Work required: Tally the lines in the records below that contain the word "accomplish". Reply with the number alone.

□ □ □

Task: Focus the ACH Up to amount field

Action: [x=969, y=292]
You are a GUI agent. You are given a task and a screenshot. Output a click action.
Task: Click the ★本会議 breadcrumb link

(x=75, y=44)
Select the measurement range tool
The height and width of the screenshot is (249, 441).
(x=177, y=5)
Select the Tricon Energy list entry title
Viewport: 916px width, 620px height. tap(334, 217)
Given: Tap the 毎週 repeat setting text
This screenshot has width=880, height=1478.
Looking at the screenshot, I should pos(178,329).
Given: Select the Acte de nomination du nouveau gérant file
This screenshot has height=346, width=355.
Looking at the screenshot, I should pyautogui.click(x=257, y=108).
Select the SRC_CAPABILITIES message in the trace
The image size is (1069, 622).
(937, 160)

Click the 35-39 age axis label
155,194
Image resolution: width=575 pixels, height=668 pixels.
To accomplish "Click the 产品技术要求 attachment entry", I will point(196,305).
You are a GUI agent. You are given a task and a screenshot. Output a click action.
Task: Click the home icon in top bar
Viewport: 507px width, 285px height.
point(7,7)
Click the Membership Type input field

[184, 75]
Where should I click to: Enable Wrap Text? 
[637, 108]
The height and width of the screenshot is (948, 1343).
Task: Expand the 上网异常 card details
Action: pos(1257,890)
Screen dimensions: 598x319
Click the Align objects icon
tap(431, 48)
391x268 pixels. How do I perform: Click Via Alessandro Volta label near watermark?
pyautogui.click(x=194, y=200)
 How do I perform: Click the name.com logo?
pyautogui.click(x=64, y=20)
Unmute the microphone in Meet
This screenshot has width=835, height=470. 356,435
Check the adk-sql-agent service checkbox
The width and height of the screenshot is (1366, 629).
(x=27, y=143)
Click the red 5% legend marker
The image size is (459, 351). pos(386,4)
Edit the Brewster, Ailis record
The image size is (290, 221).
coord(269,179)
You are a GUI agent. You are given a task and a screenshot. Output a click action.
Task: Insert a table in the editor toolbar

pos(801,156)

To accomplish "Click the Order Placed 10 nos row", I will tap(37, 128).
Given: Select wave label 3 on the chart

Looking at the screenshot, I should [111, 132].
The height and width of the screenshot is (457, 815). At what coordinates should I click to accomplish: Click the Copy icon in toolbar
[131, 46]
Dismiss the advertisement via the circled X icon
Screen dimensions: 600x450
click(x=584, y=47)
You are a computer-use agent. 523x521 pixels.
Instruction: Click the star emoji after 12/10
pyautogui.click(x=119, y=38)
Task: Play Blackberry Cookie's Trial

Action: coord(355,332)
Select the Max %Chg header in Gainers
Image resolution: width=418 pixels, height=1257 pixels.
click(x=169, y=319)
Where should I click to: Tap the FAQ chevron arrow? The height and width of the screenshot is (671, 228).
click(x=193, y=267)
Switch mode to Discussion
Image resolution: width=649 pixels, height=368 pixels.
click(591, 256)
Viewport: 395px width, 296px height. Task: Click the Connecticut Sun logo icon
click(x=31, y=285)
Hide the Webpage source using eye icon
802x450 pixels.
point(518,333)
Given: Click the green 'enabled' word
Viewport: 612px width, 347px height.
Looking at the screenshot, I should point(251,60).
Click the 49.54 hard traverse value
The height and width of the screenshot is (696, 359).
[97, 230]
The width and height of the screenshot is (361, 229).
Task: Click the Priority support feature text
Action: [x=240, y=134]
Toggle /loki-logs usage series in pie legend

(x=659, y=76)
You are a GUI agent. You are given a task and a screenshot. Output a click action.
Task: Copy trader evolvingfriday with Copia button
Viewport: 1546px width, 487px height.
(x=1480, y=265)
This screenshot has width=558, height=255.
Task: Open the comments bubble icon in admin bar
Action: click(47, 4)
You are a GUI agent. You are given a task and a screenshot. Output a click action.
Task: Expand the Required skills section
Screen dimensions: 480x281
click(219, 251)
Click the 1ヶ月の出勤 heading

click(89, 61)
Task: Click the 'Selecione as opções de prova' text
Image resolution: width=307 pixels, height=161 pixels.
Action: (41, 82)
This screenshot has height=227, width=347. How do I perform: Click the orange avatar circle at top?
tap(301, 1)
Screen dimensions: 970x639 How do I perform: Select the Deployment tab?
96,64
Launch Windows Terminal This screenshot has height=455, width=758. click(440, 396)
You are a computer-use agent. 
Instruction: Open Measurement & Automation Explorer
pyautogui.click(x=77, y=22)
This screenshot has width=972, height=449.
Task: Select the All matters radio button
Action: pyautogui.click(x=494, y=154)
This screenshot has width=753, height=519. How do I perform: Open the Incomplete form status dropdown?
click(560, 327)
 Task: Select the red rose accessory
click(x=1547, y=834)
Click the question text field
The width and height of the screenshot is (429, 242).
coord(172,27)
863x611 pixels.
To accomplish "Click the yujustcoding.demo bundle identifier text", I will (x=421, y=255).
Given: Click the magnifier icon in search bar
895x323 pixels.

□ □ □

Correct result: 4